I made it recently for a friend who had a baby and Johnny was incredibly envious.  In fact this is apparently my "bring to a friend who just had a baby" dish because I made it last summer for another friend.  It's great for that because it would be fine to make even a day in advance, but also good for entertaining, or you know, just you and your husband on a warm spring day...
Trish's Tips:  If you can't find pancetta or prosciutto you could also use bacon.  The original recipe calls for pancetta, but I've used prosciutto and it turned out great.  If you are feeling adventurous... this recipe calls for a sprinkling of shaved bittersweet chocolate.  I KNOW... it sounds weird, but it seriously is good.  If you grate it on a microplane you won't even know it is there, it just adds complexity.  Kind of like a Mexican mole.  But feel free to omit as well.  As always, really take the time to let the meat brown very well over high heat, this will give it incredible flavor.
Fettuccine with Short Rib Ragu
Adapted from Giada de Laurentiis
4 to 6 servings


Ingredients:
3 TBL olive oil
2 oz pancetta or prosciutto, coarsely chopped
2 1/2 lb beef short ribs
salt and freshly ground pepper
1/4 cup all-purpose flour
1 medium onion, quartered
1 carrot, peeled and very roughly chopped
1/2 cup fresh flat-leaf parsley leaves
2 garlic cloves
1 (14.5 oz) can tomatoes (whole or diced)
1 TBL tomato paste
1 tsp chopped fresh rosemary
1 TBL fresh thyme leaves
1/2 tsp dried oregano
1 bay leaf
2 1/2 cups beef broth
3/4 cup red wine
1 lb fettuccine
4 to 6 tsp shaved bittersweet chocolate (optional)

Directions:
Heat the olive oil in a large, heavy soup pot over medium heat.  Cook the pancetta until golden and crisp, about 4 minutes.  Meanwhile, season the short ribs with salt and pepper and dredge in flour.  Using a slotted spoon, remove the pancetta from the pan and set it aside.  Shake the excess flour off the short ribs and add them to the pan and cook until browned on all sides about 20 minutes total.  Meanwhile, combine the onion, carrot, parsley, garlic, tomatoes and tomato paste in a food processor and pulse until finely minced.  Once the short ribs are browned, add the minced vegetables to the pot along with the pancetta and stir.  Add the rosemary, thyme, oregano, bay leaf, beef broth, wine, 1/2 tsp salt and 3/4 tsp pepper.  Bring the mixture to a boil, reduce the heat, cover and simmer for 1 hour and 15 minutes.  Remove the lid and simmer for another hour and 30 minutes, stirring occasionally.  Using a slotted spoon, lift out the short ribs and cool briefly on a plate.  Shred the meat with two forks and return it to the pot, discarding the bones.  Discard the bay leaf.

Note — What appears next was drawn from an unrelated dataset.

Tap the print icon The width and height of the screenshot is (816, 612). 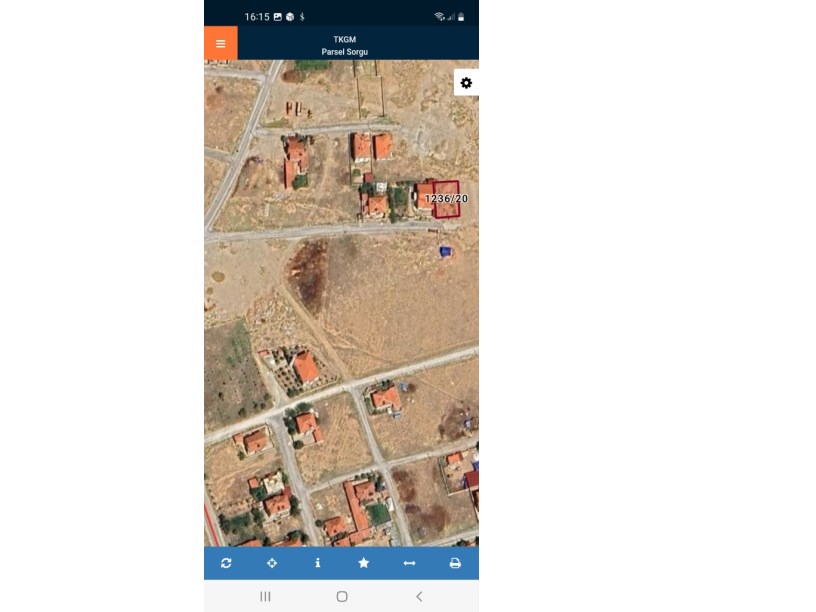455,563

Bring a large pot of salted water to a boil over high heat.  Add the pasta and cook until tender but still firm to the bite, following package directions.  Drain the pasta, reserving 1 cup of the cooking liquid.  Add the pasta to the pot with the short rib ragu and stir to combine.  If needed, add the reserved pasta liquid a little at a time to moisten the pasta.  Transfer to serving bowls and top each bowl with 1 tsp of chocolate shavings and serve immediately.